That's the one I wanted to use until I saw the price. If I was doing a large batch no question but I am only doing 6-7 gallons and since I can't save it I feel it's wasteful. Waaaa


Sent from my iPhone using Wine Making


----------



## Kraffty (Oct 20, 2014)

I'm using this right now, all the reviews say it's a slow worker but I'm bulk aging for about a year so I've got plenty of time. Wyeast 4007

http://www.midwestsupplies.com/malo-lactic-blend-wyeast-4007.html

Best of luck, sounds like a great mix.
Mike


----------



## geek (Oct 20, 2014)

I also used Wyeast 4007 one time last year for my first wine from grapes and it worked pretty good.
Just remember that, typically, incomplete MLF may be due to PH, alcohol tolerance and other variables.

Last year I used the white labs crap, to me is crap because it got stuck even after pitching a 2nd dose.
I then realize this Merlot PH was way low for this mlb.

For a small batch, I think I'd use Wyeast 4007 again.
My recent 15gal batch I used VP41 and put the remaining in the fridge.


----------



## nayrea143 (Oct 20, 2014)

Well yet another issue. My brix is 25 or so and the yeast I have is rc212. Didn't realize that it's only 12-14% alcohol tolerance. The only other one I have is ec1118 but that's not good for wine seeing a mlf. Guess pitch the rc 212. Then fermax dose day three and hope it finishes up. I am currently tenting my brute and have it sitting on a heating pad trying to warm it up. It's only 60*. 


Sent from my iPhone using Wine Making


----------



## Kraffty (Oct 20, 2014)

I'm guessing you'll be fine with the 212 as long as you feed it and keep it warm like you mention.
Mike


----------



## nayrea143 (Oct 20, 2014)

Kraffty said:


> I'm using this right now, all the reviews say it's a slow worker but I'm bulk aging for about a year so I've got plenty of time. Wyeast 4007
> 
> http://www.midwestsupplies.com/malo-lactic-blend-wyeast-4007.html
> 
> ...




So if I am reading about this correctly I would only need the one vile??!? Says that does 6 gallons or perhaps I order two to be safe??? Anyone know why Bacchus is gone?? 

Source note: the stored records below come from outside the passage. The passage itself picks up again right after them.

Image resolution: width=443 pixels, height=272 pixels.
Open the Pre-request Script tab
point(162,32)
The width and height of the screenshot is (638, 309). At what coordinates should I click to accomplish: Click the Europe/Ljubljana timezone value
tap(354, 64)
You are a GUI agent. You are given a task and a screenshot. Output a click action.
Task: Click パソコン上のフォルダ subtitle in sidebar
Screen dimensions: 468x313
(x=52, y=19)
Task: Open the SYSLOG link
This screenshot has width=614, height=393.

Sent from my iPhone using Wine Making


----------



## Fsim (Oct 20, 2014)

I use the Viniflora CH16, high alcohol. Does 55gl and morewine carries the MLF Bacteria. Always had good results. 

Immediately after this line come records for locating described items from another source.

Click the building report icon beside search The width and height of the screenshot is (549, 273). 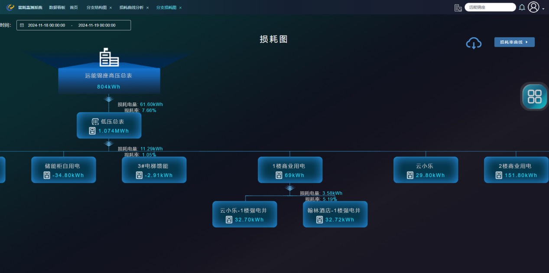458,7
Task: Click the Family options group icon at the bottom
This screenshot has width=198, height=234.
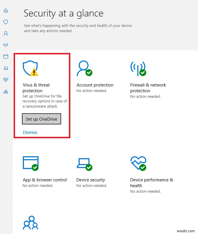Action: click(x=30, y=223)
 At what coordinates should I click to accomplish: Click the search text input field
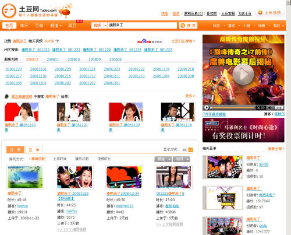[x=143, y=25]
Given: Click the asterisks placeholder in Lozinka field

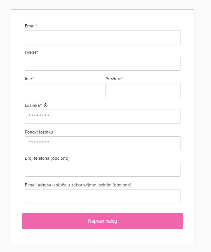Looking at the screenshot, I should tap(39, 115).
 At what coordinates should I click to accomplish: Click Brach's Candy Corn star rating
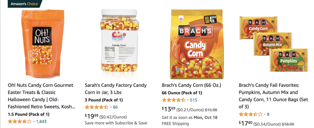174,100
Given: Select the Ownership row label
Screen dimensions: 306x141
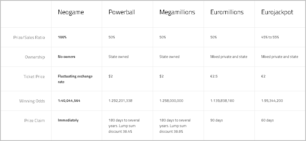Looking at the screenshot, I should (x=35, y=57).
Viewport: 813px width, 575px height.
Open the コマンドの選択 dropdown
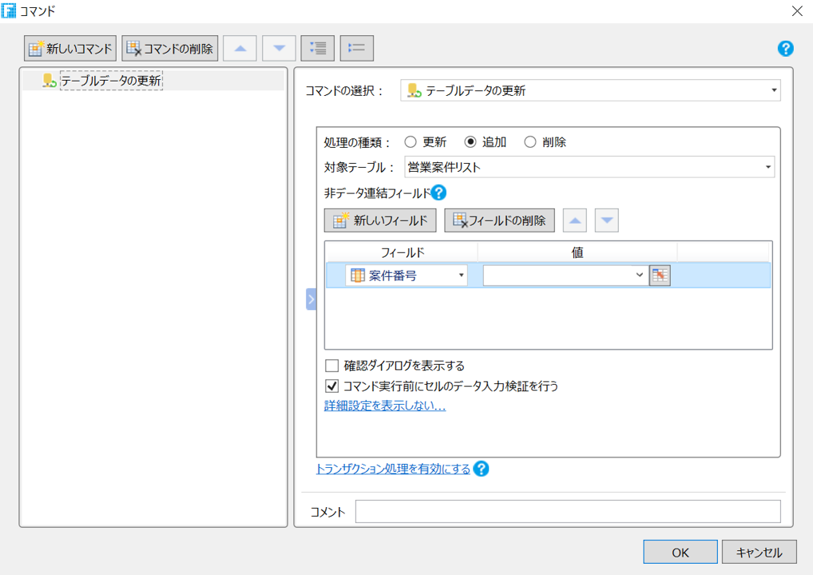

I think morewine doesn't show it on their website but they carry all the Lalvin brand yeast so I bet if you call they have it available.


----------



## nayrea143 (Oct 23, 2014)

Fsim said:


> I use the Viniflora CH16, high alcohol. Does 55gl and morewine carries the MLF Bacteria. Always had good results.
> 
> I think morewine doesn't show it on their website but they carry all the Lalvin brand yeast so I bet if you call they have it available.




Thinking this is what I am going to order. However I am wondering how much I would use since I am only doing about 6 or so gallons??? Or is it safe to use the whole thing??? 


Sent from my iPhone using Wine Making


----------



## seth8530 (Oct 23, 2014)

It is safe to use the whole thing. Once the bacteria run out of food they finish. Consider using a MLB nutrient as well.


----------



## nayrea143 (Oct 23, 2014)

seth8530 said:


> It is safe to use the whole thing. Once the bacteria run out of food they finish. Consider using a MLB nutrient as well.




Ok. Will do. I have Opti malo plus already thank u!!


Sent from my iPhone using Wine Making


----------



## Boatboy24 (Oct 23, 2014)

nayrea143 said:


> Ok. Will do. I have Opti malo plus already thank u!!
> 
> 
> Sent from my iPhone using Wine Making



Do you have Acti-ML for hydration?


----------



## WI_Wino (Oct 23, 2014)

nayrea143 said:


> That's the one I wanted to use until I saw the price. If I was doing a large batch no question but I am only doing 6-7 gallons and since I can't save it I feel it's wasteful. Waaaa
> 
> 
> Sent from my iPhone using Wine Making



If you don't mind doing a little bit of work you can get the 1 step version of VP41 for $11 + shipping. I have this rocking on a red blend from cali juice and grapes.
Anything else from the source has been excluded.